Ask HN: I've built a front/back end performance profiler, is there a market?
I've developed a tool for doing multi-system profiling for web apps. You've got some JS code for the front-end of your app, some PHP/Python/Ruby/whatever on the back-end, and a database or two that actually store content. Maybe you've got a more elaborate setup (async task queues, a NoSQL document database, whatever). Your application isn't fast enough, and you're not sure how to speed it up.
The tools I've developed help solve this problem. There's a Firefox plugin and a number of backend plugins that do performance tracing and aggregate it all together. For a given user action, you can see how long everything involved took to serve it: which HTTP requests happened, which Javascript code executed, and which backend code executed, which database queries executed, etc. Once you've profiled it, you can drill down into the specific slow parts to figure out what to fix.
I've used it on a few open source projects to prove to myself that it works and I'm just getting ready to do a few case studies with local companies to demonstrate that it's actually industrially useful.
Right now it's not sufficiently polished to sell as a product, but it's good enough that I can consult with it: bring me in for a few days, I'll sit down with your team and help identify and fix the most significant bottlenecks in your application.
So here's my question for HN: Do you think there's a market for performance consulting like this?
13 comments
[ 3.7 ms ] story [ 52.2 ms ] threadFor consulting, though, I've built up a pile of expertise over the last two years. I've developed very strong skills for identifying and fixing performance problems, and this tool is just a way to make my life easier.
One possible approach I've considered is to open-source the tool. This has a few benefits and a few disadvantages:
- Benefit: this type of tool enters the broader developer eco-system. People start to recognize that focusing on single components is a bad way to solve performance problems.
- Benefit: other people can contribute to make the tool better.
- Con: competition. If other people are using the tool, then I end up with a fair bit more competition for the consulting services.
- Benefit: Releasing as open source automatically brands you an expert.

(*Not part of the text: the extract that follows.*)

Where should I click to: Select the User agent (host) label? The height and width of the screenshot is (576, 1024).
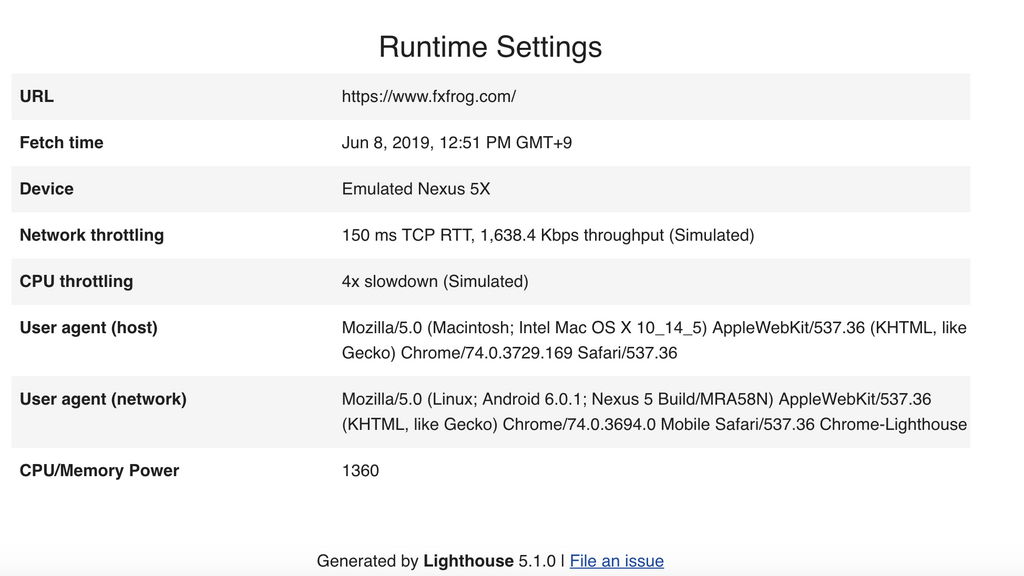point(88,328)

- Benefit: Far increased exposure
I wouldn't consider open sourcing it a net negative at all. You will get it out there, and as more "advanced" users start to use it and sing its praises, you will have more than enough to keep yourself busy helping out those who are too pressed for time or just have money to burn, or just can't figure it out on their own.
By not releasing it open source, you will have a much harder time branding yourself as a "proven" performance expert.

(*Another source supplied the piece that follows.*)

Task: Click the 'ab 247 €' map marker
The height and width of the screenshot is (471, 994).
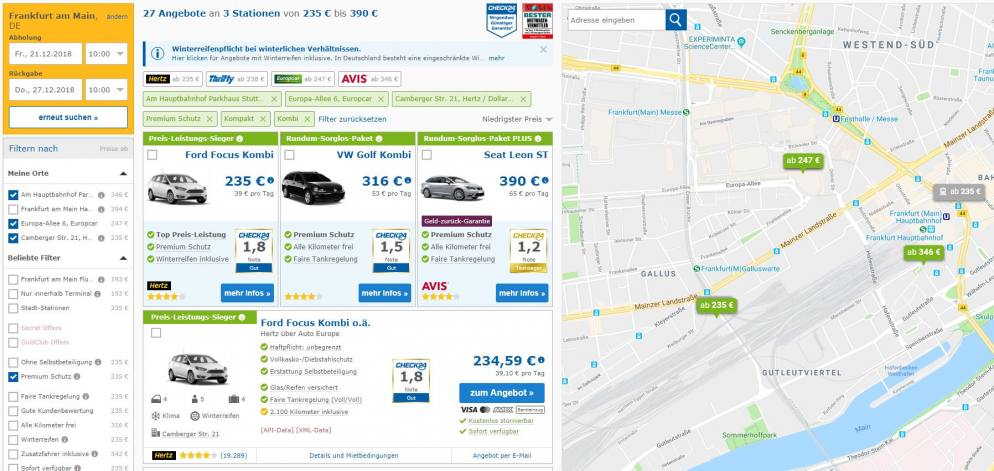Action: (x=802, y=161)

Compare these two "resumes":
"Original author and lead developer of the PerfPlus open source project, used by thousands of developers worldwide to benchmark and improve their applications."
vs.
"I'm a new college graduate with a few references and a custom tool I wrote that's worked well in a handful of cases."
I can tell you which one I'd be more willing to hire (if I had money :-)
The download-build-use cycle is pretty brutal at the moment, but shouldn't take all that much work to get it in better shape.
There are free Java and C++ profiling tools, that doesn't stop Rational Quantify or JProfiler from selling.
For what it's worth, I'd been looking for a tool like this and was excited to read this. Previously, I'd been mostly just looking at performance on the frontend using Firebug and whatnot, and I wanted to know if there were a way to figure out bottlenecks on one of my sites with AJAX. I couldn't figure out a good way to figure this out -- didn't seem to be a good tool to kinda bridge both frontend and backend -- at least that I could find.
Not sure if there's a market, but with so many AJAX apps these days and seemingly a lack of apps to measure performance bridging front and backend, seems like it may be promising. Have you talked with other web apps developers?
It sounds like your problem is exactly the problem I'm trying to solve; I started working on it because it was a problem I was having working industrially and couldn't find a good solution. Turns out there was a researcher at the local university that was also interested...
I've talked to other local web developers and have had mixed results. Some were pretty excited about it (and I'm getting ready to do some case studies with them for my thesis), but others didn't really seem to think it was something they needed.